Pareciera que la violencia en nuestro país en muchas ocasiones es cuantificada desde los conceptos vacíos que nos exilian de la magnitud de lo que vivimos. Medimos la catástrofe en calibres, decomisos, enfrentamientos, “encajuelados”, poder de fuego, cargamentos y persecuciones.
La ruta se ha emprendido: hay que quitarle el sentido a la tragedia. ¿Será que buscamos hacer a un lado la potencia y relevancia de borrar del mapa a una persona?
Puede haber muchos motivos para estos intentos. Lo cierto es que en esta ruta para evadir el dolor que lamentablemente sufren todos los días cientos de familias, nos hemos entumecido al punto en que pareciera que estas condiciones son normales.
Nos robaron las palabras para describir el horror.
Por eso, es tan relevante poder construir una nueva forma de dimensionar lo que sucede a través de nuevas maneras de nombrarlo. El contexto actual que vivimos, particularmente después del feminicidio de Fátima y dentro de la ola de violencia misógina que padecen las mujeres en nuestro país, exige nuevas maneras para retratar al dolor. Una manera sin morbo, ni revictimización, que no esté orientada por la cantidad de periódicos que venderá o los votos que logrará, sino una humana y cercana.
La exploración de estos lenguajes nos lleva a entender la catástrofe que vivimos. Hay periodistas de investigación, poetas, activistas, colectivos y un sinfín de personas que con su valioso trabajo de sensibilización nos abren los ojos. Su trabajo es valioso porque hacen lo impensable en estos tiempos de muerte: retoman la relevancia de las vidas, sus historias, afectos y relaciones.
Uno de muchísimos ejemplos de cómo tratar estos casos es el documental “La libertad del diablo”, cinta dirigida por Everardo González, la cual propone una narrativa más personal de quien experimenta la espiral de dolor y sangre que sufrimos.
En ella, una decena de rostros se ponen una máscara para tratar de romper con los prejuicios que tenemos sobre las víctimas o los victimarios y nos narran sus heridas, pérdidas y abismos. Durante la cinta presenciamos las historias de los peores horrores que la mente puede imaginar. Estos relatos son hechos por madres, sicarios, hijitos, soldados, hermanos y torturados por las autoridades. A pesar de las diferencias inherentes a las edades, roles o posiciones, todos los casos presentan una constante: el dolor provocado por la violencia, ese yerro maldito que rompió sus vidas. Estos relatos rompen la narrativa de calibres, decomisos y enfrentamientos y ponen la mirada en nuestra humanidad.

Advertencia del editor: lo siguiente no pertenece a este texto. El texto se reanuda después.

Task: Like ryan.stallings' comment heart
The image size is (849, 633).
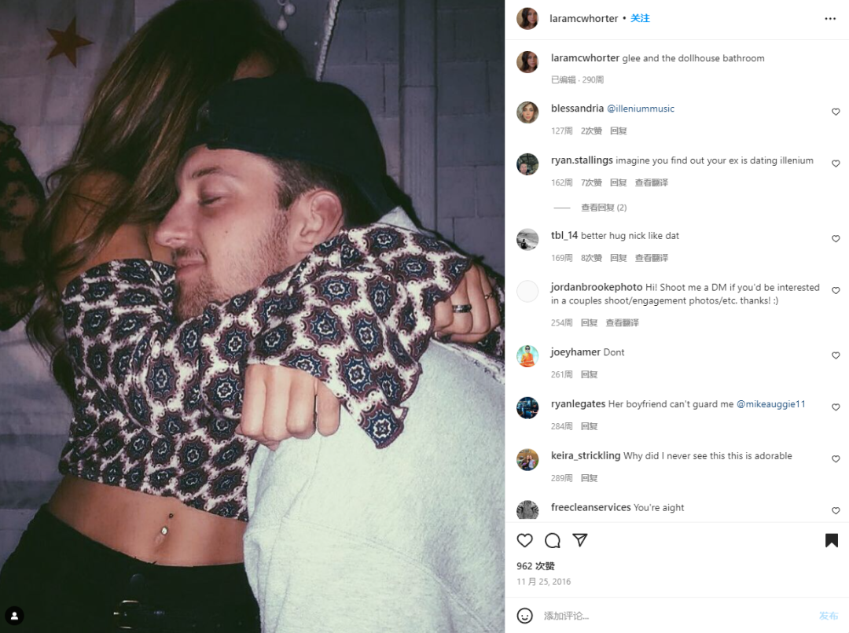Action: click(x=836, y=164)
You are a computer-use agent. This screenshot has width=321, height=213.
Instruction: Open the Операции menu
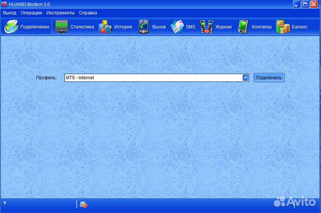tap(31, 13)
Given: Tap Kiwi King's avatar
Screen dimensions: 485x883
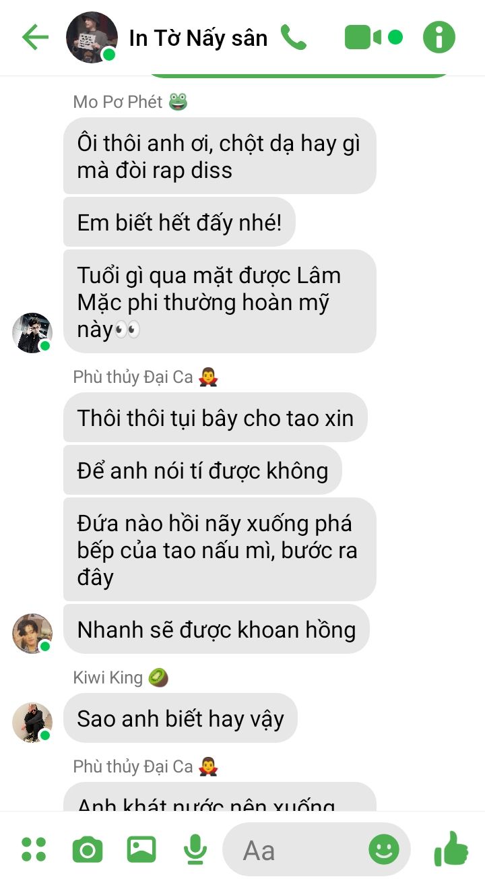Looking at the screenshot, I should pos(32,723).
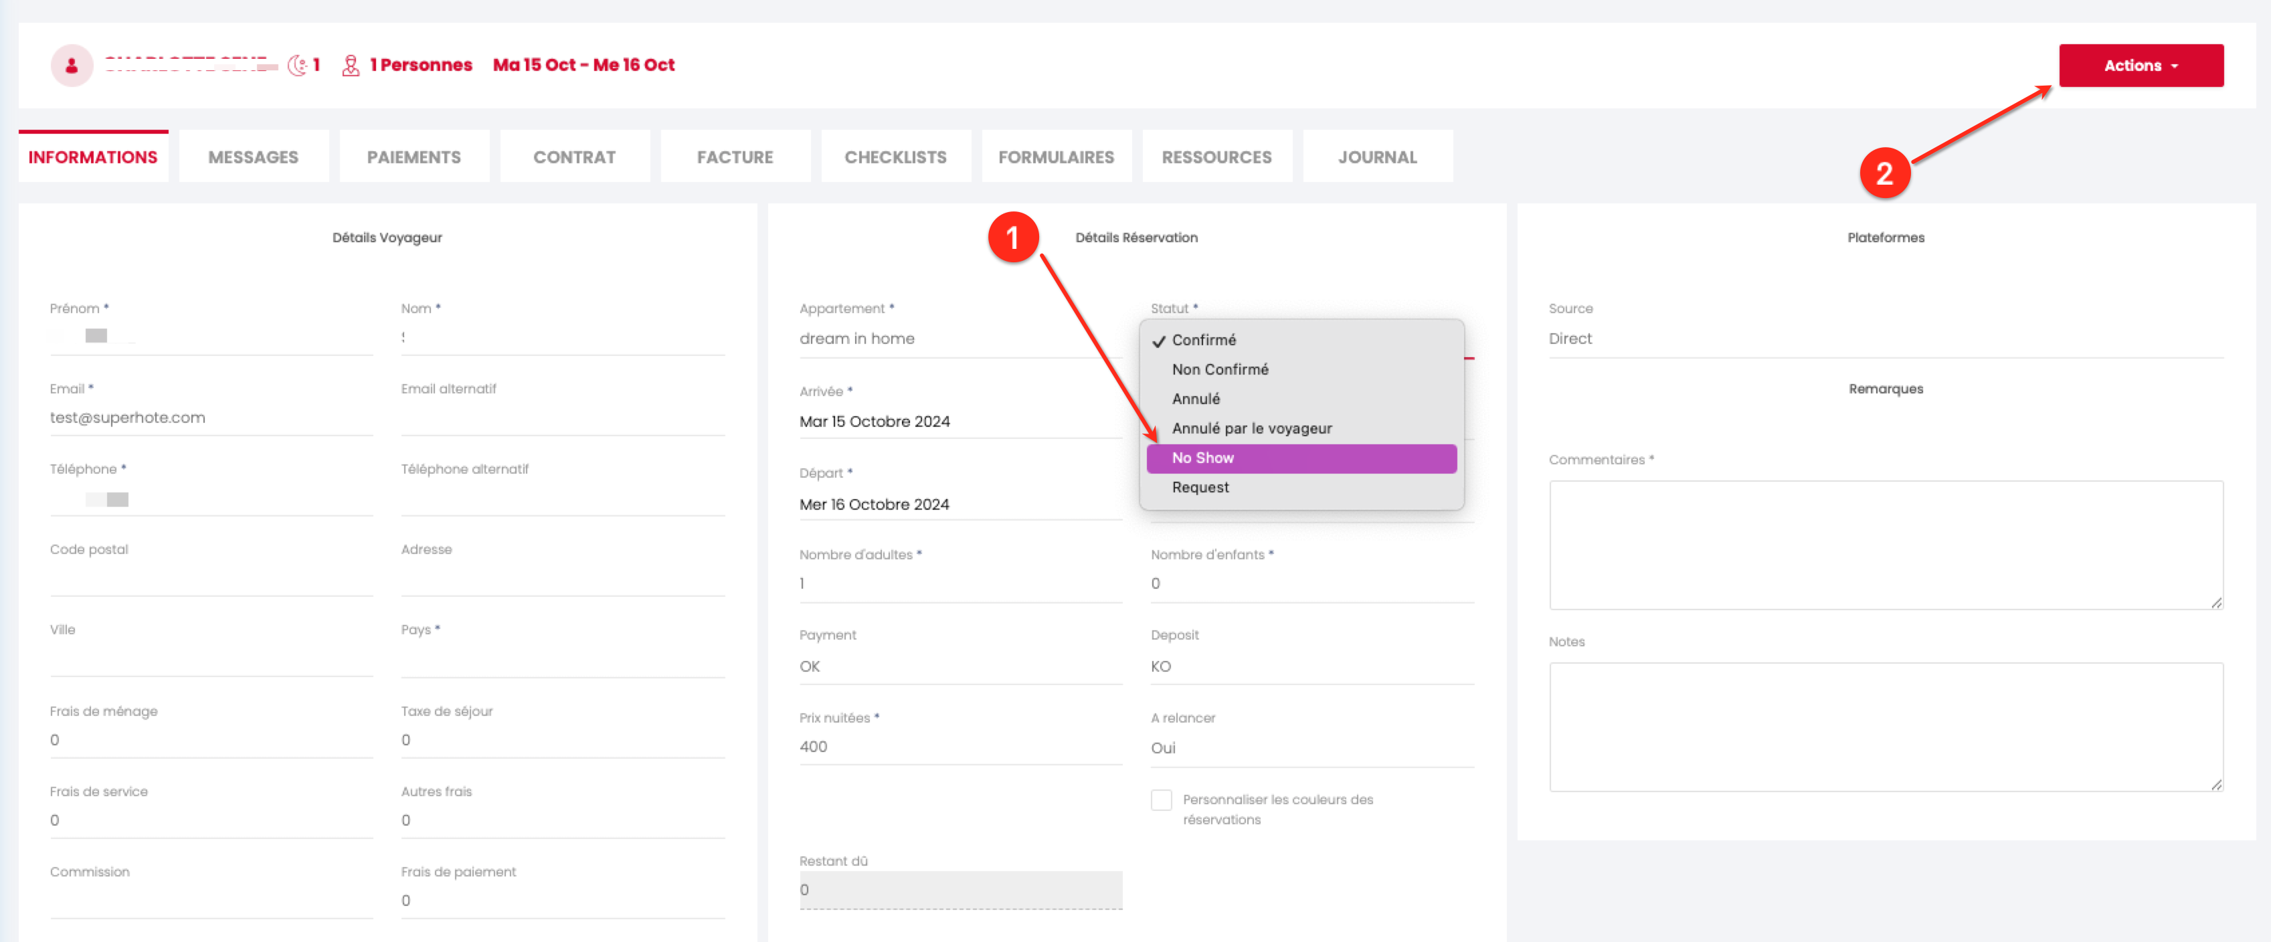Click the persons count icon

click(x=350, y=65)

Uno de los pasos necesarios para enfrentar esta emergencia nacional pasa por la práctica de la empatía y, a partir de ella, iniciar con una respuesta a lo que ella nos convoca. Hay quien tras esta reflexión habrán de proponer la importancia reformas judiciales, de modernización de nuestros sistemas de salud mental, de construcción de nuevas masculinidades, de impulso al estado de derecho, de terminar con las brechas de género o de combatir la desigualdad. Y eso es una gran noticia: la epidemia de violencia necesita una respuesta tan variada como sus efectos. Las únicas respuestas que debemos evitar son las que tratan de construir desde una narrativa sin esa empatía: “es un caso aislado”, “fue su culpa”, “es que la víctima tenía una condición psiquiátrica”.
Después de entender que las historias y las palabras importan, estamos construyendo la ruta para regresar a la empatía, una herramienta cotidiana para acabar con esta violencia. A partir de ella, podremos construir con la sociedad respuestas a esta emergencia.